# Collected data
>>

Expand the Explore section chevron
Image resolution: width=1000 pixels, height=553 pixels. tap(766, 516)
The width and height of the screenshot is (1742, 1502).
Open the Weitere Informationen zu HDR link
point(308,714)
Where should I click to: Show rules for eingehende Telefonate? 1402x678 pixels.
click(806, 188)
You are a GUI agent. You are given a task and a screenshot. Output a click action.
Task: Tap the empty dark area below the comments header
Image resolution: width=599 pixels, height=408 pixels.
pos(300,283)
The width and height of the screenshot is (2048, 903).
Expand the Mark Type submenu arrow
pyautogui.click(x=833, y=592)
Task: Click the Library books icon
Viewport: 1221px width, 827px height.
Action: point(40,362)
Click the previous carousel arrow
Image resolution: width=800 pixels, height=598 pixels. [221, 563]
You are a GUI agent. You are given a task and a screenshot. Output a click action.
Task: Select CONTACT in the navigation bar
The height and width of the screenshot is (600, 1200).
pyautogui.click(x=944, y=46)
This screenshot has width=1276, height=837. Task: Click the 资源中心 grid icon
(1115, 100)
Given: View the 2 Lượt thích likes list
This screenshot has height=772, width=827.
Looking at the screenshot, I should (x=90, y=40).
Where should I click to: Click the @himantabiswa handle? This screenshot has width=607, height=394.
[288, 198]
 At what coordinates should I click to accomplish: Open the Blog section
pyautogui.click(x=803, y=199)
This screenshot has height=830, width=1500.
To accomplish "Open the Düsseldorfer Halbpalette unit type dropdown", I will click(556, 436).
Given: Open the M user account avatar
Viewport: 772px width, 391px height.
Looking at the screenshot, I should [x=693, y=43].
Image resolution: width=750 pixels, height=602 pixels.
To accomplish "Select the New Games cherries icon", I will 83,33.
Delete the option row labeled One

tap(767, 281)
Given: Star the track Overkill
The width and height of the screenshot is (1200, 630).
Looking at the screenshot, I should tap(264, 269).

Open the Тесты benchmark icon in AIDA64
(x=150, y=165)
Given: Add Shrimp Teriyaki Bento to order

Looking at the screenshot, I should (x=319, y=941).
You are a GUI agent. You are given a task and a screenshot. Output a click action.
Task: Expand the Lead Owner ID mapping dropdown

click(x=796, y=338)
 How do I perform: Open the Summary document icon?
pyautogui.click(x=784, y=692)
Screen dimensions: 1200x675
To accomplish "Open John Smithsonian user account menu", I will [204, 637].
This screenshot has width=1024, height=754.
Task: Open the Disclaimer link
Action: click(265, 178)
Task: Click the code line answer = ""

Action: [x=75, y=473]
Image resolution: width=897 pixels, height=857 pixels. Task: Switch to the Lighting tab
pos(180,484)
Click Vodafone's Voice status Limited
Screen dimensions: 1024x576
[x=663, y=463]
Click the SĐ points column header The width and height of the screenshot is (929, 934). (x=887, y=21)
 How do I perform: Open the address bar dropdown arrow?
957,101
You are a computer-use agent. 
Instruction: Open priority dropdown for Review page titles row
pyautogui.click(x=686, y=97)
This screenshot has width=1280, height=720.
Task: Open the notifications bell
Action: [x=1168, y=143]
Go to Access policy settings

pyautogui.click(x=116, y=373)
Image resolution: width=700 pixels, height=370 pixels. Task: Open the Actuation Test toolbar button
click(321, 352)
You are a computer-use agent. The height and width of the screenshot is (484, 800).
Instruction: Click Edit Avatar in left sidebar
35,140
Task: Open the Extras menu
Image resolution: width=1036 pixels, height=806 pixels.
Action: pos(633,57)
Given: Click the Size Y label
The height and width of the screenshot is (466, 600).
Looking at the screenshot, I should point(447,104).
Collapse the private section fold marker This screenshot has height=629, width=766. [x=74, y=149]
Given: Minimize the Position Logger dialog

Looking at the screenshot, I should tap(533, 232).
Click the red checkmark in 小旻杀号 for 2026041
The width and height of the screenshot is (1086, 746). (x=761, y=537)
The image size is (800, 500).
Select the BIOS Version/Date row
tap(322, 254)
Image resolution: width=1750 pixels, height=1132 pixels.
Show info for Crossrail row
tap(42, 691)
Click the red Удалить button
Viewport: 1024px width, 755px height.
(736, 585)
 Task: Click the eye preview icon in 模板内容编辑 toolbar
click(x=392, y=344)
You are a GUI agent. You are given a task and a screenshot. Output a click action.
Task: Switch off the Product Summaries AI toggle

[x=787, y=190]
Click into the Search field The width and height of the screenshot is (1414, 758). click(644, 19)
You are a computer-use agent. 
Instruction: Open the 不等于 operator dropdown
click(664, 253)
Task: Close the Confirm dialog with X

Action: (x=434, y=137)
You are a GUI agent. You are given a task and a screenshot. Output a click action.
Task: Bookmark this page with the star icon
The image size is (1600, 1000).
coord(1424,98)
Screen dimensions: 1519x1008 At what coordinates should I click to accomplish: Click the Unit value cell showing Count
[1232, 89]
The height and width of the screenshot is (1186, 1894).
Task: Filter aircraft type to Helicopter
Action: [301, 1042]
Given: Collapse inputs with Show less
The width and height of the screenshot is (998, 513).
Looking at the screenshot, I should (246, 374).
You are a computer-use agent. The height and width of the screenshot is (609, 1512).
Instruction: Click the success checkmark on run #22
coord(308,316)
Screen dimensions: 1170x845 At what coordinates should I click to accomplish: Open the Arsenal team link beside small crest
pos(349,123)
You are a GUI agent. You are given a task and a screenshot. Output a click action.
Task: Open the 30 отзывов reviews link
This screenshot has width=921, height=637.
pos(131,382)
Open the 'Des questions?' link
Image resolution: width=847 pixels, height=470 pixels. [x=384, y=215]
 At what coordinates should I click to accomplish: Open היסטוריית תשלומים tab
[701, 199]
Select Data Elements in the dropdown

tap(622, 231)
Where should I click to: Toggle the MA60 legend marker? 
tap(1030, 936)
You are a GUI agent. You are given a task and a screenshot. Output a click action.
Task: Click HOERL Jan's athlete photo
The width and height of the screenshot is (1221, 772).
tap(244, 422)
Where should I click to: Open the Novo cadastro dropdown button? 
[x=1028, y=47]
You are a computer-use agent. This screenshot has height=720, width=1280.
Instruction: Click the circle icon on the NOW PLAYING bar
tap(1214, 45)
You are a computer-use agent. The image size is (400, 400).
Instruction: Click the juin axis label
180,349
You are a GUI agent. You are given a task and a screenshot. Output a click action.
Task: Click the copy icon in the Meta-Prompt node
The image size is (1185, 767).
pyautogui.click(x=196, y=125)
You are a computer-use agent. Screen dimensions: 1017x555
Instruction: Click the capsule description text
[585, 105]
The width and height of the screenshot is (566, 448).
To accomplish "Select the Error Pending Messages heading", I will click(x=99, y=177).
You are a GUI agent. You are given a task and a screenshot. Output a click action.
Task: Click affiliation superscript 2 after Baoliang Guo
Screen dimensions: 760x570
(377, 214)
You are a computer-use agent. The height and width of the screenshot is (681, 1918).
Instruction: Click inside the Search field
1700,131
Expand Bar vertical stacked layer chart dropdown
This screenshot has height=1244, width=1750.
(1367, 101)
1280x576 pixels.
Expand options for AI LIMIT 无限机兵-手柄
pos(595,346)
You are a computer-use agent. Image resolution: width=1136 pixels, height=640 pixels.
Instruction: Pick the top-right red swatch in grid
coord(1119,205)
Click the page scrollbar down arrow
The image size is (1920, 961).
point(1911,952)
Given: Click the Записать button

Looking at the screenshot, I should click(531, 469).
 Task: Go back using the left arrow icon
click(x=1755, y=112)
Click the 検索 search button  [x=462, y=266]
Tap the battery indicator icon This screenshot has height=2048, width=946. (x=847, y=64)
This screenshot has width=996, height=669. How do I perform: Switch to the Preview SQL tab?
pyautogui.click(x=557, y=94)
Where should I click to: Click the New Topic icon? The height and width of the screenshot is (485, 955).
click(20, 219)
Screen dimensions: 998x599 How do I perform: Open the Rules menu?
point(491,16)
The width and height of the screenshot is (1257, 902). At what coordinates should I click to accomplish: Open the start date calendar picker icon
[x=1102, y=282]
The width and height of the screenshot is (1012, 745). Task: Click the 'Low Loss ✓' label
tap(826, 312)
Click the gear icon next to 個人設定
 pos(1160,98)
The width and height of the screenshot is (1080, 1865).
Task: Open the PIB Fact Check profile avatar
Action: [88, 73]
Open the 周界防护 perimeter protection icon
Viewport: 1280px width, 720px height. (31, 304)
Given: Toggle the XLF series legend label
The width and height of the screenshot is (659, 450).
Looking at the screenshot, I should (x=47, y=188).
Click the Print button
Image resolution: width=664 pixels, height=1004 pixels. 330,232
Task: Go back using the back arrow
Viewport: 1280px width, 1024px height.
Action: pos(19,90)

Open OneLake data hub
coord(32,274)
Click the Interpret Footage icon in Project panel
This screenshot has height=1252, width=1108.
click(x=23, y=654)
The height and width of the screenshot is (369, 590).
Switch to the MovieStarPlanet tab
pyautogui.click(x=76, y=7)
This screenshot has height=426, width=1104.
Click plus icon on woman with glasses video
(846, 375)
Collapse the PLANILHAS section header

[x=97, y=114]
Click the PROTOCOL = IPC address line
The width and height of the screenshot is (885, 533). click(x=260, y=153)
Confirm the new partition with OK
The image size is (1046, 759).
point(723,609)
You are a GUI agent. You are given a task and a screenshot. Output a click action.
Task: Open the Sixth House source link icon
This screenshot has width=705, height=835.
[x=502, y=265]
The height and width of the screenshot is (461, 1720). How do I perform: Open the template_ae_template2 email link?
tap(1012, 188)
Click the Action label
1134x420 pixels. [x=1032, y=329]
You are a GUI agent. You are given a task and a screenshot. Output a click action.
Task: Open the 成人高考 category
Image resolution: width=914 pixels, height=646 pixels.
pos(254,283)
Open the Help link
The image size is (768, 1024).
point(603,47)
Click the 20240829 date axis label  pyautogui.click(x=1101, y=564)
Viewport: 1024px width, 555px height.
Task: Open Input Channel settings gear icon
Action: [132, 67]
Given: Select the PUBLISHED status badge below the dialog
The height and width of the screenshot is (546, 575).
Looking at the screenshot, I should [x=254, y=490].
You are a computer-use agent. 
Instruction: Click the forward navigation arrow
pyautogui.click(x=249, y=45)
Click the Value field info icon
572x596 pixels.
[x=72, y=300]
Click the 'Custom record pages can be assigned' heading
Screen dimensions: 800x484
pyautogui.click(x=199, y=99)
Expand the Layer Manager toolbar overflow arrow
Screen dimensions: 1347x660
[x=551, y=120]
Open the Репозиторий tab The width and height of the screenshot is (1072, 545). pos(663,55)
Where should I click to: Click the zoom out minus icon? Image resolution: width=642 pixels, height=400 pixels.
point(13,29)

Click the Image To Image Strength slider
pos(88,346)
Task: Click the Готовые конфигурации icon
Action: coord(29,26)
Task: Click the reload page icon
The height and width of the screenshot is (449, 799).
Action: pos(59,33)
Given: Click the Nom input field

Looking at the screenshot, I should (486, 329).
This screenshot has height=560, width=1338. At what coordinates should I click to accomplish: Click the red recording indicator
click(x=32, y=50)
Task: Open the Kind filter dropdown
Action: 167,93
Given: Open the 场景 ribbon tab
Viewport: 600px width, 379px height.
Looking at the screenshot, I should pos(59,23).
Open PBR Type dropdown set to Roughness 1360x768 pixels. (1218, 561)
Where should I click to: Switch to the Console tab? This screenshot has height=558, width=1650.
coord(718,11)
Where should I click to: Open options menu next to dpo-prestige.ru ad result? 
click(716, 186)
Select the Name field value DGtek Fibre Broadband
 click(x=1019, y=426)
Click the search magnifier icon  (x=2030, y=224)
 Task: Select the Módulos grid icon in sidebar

<<

# REQUIRED WORK
Whenever the string "below" shows up in a line above, copy that line.

# EXPECTED ANSWER
Task: Tap the empty dark area below the comments header
Given: Select the PUBLISHED status badge below the dialog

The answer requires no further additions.